I'm not familiar with the field of real time PCR and how to deal with the data. However, I need to reproduce the result (Fig. 1A) of the paper as follow:
Basically, it is a hierarchical clustering on single cell qPCR data.
I follow the methods part of the paper for the Table S4 in the paper's SI:
"All Ct values (Tables S4 and S5) obtained from the BioMark System were converted into relative expression levels by subtracting the values from the assumed baseline value of 28. Cells with low or absent endogenous control gene expression levels were removed from analysis (∼10%). The resulting values were at times normalized to the endogenous control by subtracting, for each cell, the average of its Actb and Gapdh expression levels. As the Ct scale is logarithmic (a difference of one Ct corresponds to a doubling of measured transcript), a subtraction of the average of two genes on this scale corresponds to taking the geometric mean on a linear scale. Data shown in Figures 1A–1C, 2A, 3A, 3B, 4A, 5A, and 5D have been normalized against endogenous controls."

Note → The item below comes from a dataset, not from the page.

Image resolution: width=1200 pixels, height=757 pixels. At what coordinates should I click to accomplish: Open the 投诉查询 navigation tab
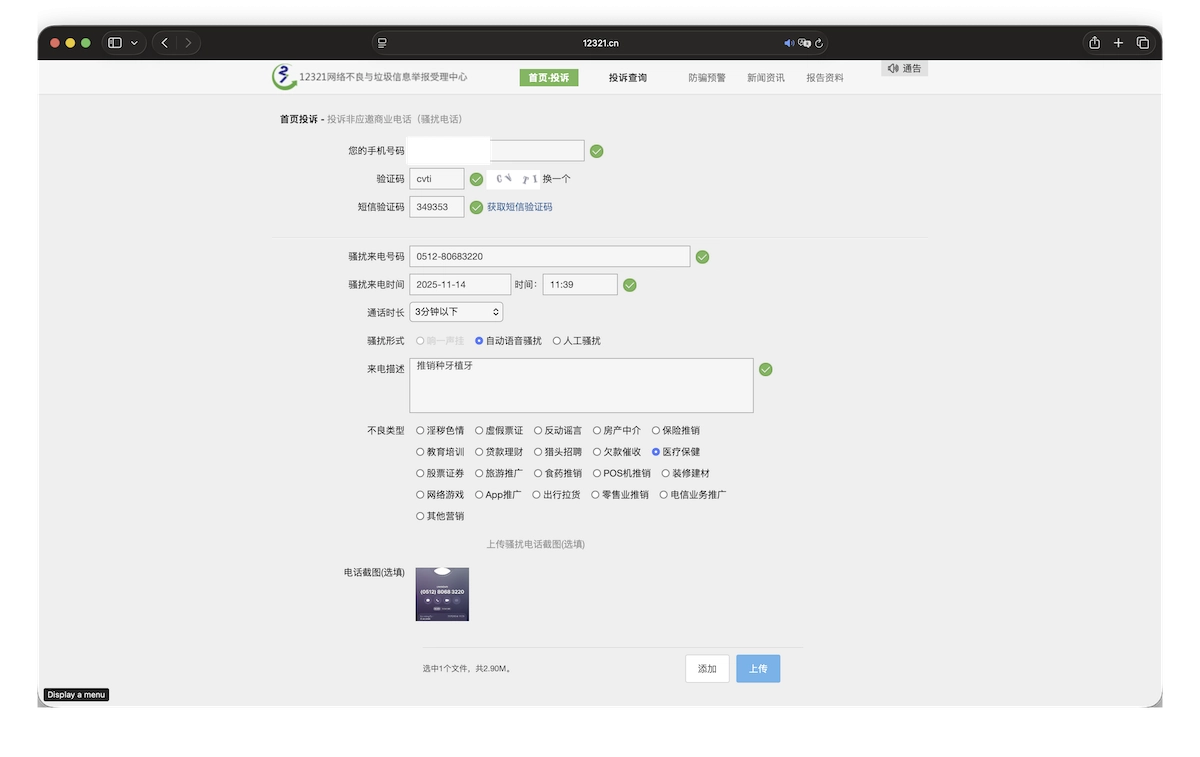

After subtracting from 28 and normalized the data by endogenous genes, the resulting values are mostly negative.
I think maybe I need to further normalize the data by calculating the zscore over each gene and also over each sample, but I'm not sure if these normalization make sense in this field or nor?
Really appreciate if anyone could have a look at the data and let me know how to reproduce it.